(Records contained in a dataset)

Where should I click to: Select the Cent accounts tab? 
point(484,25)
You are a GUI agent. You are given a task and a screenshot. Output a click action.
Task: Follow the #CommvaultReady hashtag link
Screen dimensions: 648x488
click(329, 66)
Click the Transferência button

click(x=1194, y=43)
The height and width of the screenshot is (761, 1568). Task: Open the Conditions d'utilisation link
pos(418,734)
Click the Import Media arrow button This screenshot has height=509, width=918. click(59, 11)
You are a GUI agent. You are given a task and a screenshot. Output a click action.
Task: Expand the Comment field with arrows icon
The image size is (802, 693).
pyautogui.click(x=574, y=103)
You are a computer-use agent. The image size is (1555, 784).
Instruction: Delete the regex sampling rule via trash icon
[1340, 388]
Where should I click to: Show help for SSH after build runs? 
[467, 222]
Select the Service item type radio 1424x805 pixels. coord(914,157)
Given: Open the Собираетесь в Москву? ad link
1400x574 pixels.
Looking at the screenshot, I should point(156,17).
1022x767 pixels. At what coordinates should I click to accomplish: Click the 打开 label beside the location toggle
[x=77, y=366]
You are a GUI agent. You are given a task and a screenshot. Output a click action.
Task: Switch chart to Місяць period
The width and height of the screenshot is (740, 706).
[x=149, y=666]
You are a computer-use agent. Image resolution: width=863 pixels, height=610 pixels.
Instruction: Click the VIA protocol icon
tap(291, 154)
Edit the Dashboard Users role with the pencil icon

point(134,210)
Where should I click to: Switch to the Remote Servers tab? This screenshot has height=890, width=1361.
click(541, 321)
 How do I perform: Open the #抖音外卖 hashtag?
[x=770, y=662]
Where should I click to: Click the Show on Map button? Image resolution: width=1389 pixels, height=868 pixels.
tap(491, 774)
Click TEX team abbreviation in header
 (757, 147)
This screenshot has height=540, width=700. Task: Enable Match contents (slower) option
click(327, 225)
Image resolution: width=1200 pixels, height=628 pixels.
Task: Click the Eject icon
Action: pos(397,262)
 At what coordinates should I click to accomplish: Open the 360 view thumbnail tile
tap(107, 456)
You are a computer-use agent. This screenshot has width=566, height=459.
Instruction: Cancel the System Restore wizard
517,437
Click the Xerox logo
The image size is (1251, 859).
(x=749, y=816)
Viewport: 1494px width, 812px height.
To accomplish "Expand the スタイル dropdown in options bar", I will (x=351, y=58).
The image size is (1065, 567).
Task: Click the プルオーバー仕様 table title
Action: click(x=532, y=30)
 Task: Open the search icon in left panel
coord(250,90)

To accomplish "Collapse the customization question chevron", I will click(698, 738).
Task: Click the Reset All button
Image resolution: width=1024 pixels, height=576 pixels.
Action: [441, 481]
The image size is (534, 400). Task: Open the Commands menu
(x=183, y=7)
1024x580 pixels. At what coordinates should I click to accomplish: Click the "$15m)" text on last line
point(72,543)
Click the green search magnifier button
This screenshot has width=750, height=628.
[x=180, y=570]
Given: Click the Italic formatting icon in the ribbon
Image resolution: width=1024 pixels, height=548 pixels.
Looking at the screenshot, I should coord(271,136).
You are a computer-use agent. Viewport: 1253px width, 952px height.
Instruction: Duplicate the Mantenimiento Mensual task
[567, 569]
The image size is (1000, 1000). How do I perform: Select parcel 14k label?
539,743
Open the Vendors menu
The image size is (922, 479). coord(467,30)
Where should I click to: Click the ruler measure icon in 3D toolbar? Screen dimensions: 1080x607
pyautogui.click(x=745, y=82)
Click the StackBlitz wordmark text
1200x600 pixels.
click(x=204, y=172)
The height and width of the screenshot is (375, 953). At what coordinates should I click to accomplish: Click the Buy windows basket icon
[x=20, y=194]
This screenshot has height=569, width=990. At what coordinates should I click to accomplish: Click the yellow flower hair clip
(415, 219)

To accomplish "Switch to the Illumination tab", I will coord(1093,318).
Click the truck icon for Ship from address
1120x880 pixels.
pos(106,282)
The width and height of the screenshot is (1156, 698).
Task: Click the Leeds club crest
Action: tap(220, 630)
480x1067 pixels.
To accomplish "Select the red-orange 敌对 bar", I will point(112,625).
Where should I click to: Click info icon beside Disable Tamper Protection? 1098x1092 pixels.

#### [YOUR INSTRUCTIONS]
Your job is to restate all of the data word for word.

#### [WORKED SOLUTION]
Where should I click to: Select the Cent accounts tab? 
point(484,25)
You are a GUI agent. You are given a task and a screenshot. Output a click action.
Task: Follow the #CommvaultReady hashtag link
Screen dimensions: 648x488
click(329, 66)
Click the Transferência button

click(x=1194, y=43)
The height and width of the screenshot is (761, 1568). Task: Open the Conditions d'utilisation link
pos(418,734)
Click the Import Media arrow button This screenshot has height=509, width=918. click(59, 11)
You are a GUI agent. You are given a task and a screenshot. Output a click action.
Task: Expand the Comment field with arrows icon
The image size is (802, 693).
pyautogui.click(x=574, y=103)
You are a computer-use agent. The image size is (1555, 784).
Instruction: Delete the regex sampling rule via trash icon
[1340, 388]
Where should I click to: Show help for SSH after build runs? 
[467, 222]
Select the Service item type radio 1424x805 pixels. coord(914,157)
Given: Open the Собираетесь в Москву? ad link
1400x574 pixels.
Looking at the screenshot, I should point(156,17).
1022x767 pixels. At what coordinates should I click to accomplish: Click the 打开 label beside the location toggle
[x=77, y=366]
You are a GUI agent. You are given a task and a screenshot. Output a click action.
Task: Switch chart to Місяць period
The width and height of the screenshot is (740, 706).
[x=149, y=666]
You are a computer-use agent. Image resolution: width=863 pixels, height=610 pixels.
Instruction: Click the VIA protocol icon
tap(291, 154)
Edit the Dashboard Users role with the pencil icon

point(134,210)
Where should I click to: Switch to the Remote Servers tab? This screenshot has height=890, width=1361.
click(541, 321)
 How do I perform: Open the #抖音外卖 hashtag?
[x=770, y=662]
Where should I click to: Click the Show on Map button? Image resolution: width=1389 pixels, height=868 pixels.
tap(491, 774)
Click TEX team abbreviation in header
 (757, 147)
This screenshot has height=540, width=700. Task: Enable Match contents (slower) option
click(327, 225)
Image resolution: width=1200 pixels, height=628 pixels.
Task: Click the Eject icon
Action: pos(397,262)
 At what coordinates should I click to accomplish: Open the 360 view thumbnail tile
tap(107, 456)
You are a computer-use agent. This screenshot has width=566, height=459.
Instruction: Cancel the System Restore wizard
517,437
Click the Xerox logo
The image size is (1251, 859).
(x=749, y=816)
Viewport: 1494px width, 812px height.
To accomplish "Expand the スタイル dropdown in options bar", I will (x=351, y=58).
The image size is (1065, 567).
Task: Click the プルオーバー仕様 table title
Action: click(x=532, y=30)
 Task: Open the search icon in left panel
coord(250,90)

To accomplish "Collapse the customization question chevron", I will click(698, 738).
Task: Click the Reset All button
Image resolution: width=1024 pixels, height=576 pixels.
Action: [441, 481]
The image size is (534, 400). Task: Open the Commands menu
(x=183, y=7)
1024x580 pixels. At what coordinates should I click to accomplish: Click the "$15m)" text on last line
point(72,543)
Click the green search magnifier button
This screenshot has width=750, height=628.
[x=180, y=570]
Given: Click the Italic formatting icon in the ribbon
Image resolution: width=1024 pixels, height=548 pixels.
Looking at the screenshot, I should coord(271,136).
You are a computer-use agent. Viewport: 1253px width, 952px height.
Instruction: Duplicate the Mantenimiento Mensual task
[567, 569]
The image size is (1000, 1000). How do I perform: Select parcel 14k label?
539,743
Open the Vendors menu
The image size is (922, 479). coord(467,30)
Where should I click to: Click the ruler measure icon in 3D toolbar? Screen dimensions: 1080x607
pyautogui.click(x=745, y=82)
Click the StackBlitz wordmark text
1200x600 pixels.
click(x=204, y=172)
The height and width of the screenshot is (375, 953). At what coordinates should I click to accomplish: Click the Buy windows basket icon
[x=20, y=194]
This screenshot has height=569, width=990. At what coordinates should I click to accomplish: Click the yellow flower hair clip
(415, 219)

To accomplish "Switch to the Illumination tab", I will coord(1093,318).
Click the truck icon for Ship from address
1120x880 pixels.
pos(106,282)
The width and height of the screenshot is (1156, 698).
Task: Click the Leeds club crest
Action: tap(220, 630)
480x1067 pixels.
To accomplish "Select the red-orange 敌对 bar", I will point(112,625).
Where should I click to: Click info icon beside Disable Tamper Protection? 1098x1092 pixels.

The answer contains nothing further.